TO STREPSIADES THE THEBAN, VICTOR IN THE PANCRATIUM.


ARGUMENT.

Pindar begins this highly poetical ode with an address to Thebes; concisely enumerating her ancient glories, and the most remarkable events in her history.—Praises the maternal uncle of Strepsiades, who had fallen in battle.—Then returns to the victor, and mingles good wishes with his commendations.—Concludes with beseeching Apollo to add a victory in the Isthmian games to the other triumphs of Strepsiades.

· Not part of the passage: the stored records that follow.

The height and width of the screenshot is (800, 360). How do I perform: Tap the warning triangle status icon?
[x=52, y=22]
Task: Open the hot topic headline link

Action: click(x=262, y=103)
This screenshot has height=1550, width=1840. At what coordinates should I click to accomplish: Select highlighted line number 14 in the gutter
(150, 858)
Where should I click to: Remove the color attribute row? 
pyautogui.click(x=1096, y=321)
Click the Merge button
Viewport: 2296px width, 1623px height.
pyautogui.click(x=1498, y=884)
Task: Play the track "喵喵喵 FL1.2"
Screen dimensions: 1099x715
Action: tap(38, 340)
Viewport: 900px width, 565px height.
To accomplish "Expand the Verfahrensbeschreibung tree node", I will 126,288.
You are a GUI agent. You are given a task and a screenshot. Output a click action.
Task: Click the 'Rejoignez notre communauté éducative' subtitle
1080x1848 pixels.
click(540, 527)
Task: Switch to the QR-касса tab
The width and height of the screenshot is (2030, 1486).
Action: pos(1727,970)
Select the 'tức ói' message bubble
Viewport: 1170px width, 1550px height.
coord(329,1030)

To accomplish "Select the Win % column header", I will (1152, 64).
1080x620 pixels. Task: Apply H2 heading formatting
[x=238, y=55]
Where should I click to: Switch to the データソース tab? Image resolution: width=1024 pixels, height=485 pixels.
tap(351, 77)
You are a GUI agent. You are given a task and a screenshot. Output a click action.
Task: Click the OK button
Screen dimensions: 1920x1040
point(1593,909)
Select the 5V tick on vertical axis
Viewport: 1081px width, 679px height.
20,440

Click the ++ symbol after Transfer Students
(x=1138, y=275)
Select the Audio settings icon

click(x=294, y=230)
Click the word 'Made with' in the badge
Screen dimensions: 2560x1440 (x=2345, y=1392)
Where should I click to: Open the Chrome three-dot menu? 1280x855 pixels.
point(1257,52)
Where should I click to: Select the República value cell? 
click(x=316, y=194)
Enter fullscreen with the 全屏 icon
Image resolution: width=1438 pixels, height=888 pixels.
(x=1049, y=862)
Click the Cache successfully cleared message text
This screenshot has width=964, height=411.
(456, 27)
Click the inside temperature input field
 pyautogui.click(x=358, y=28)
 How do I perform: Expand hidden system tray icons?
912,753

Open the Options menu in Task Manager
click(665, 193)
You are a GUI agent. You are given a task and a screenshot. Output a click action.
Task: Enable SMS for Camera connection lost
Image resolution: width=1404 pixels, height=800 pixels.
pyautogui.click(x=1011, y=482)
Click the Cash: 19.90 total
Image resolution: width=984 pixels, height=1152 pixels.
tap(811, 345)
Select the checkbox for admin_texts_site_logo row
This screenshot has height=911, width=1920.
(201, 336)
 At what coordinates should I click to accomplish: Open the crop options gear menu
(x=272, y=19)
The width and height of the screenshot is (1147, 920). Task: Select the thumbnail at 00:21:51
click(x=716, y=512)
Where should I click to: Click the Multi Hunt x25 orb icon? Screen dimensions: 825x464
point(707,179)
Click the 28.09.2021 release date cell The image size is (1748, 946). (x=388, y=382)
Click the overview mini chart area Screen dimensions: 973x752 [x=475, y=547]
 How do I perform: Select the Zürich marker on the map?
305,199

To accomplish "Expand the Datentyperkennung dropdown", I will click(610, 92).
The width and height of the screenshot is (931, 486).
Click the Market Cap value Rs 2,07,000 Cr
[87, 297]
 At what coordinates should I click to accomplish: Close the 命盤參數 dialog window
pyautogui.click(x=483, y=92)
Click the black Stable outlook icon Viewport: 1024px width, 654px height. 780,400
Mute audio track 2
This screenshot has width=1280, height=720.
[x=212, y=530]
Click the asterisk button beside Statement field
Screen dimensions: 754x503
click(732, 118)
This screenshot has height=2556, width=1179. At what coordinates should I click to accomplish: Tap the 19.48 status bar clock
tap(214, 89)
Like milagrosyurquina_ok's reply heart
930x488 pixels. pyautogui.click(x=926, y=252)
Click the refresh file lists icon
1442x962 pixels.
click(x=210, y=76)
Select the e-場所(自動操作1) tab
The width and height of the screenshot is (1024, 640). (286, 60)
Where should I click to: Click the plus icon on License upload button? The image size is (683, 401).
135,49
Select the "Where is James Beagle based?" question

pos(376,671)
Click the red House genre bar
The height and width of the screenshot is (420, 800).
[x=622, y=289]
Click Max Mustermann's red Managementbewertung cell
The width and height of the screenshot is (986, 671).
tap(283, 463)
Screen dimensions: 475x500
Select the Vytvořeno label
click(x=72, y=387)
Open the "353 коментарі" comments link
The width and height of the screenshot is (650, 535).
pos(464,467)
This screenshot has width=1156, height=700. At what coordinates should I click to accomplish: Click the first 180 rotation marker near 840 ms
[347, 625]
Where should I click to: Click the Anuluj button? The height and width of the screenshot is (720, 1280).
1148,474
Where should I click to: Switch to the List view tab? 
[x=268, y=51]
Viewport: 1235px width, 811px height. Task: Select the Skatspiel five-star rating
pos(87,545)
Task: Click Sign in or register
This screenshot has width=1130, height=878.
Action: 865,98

Oh happy Thebes! of all thy former joys,[1]
Which now the most thy mind employs?
Is it the hour when first to light of day
The fair-hair'd Bacchus sprang,
By Ceres throned, whose priests their homage pay
With cymbals' brazen clang? 6
Or think'st thou of the midnight hour
When veil'd within a golden shower
The chief of the celestial band
Deign'd at Amphitryo's doors to stand? 10 10

  1. Dodwell, in his classical Travels in Greece, (vol. i., p, 271,) has a passage in which the glories and heroic characters of Thebes are enumerated, apparently in illustration of the highly poetical exordium of this ode.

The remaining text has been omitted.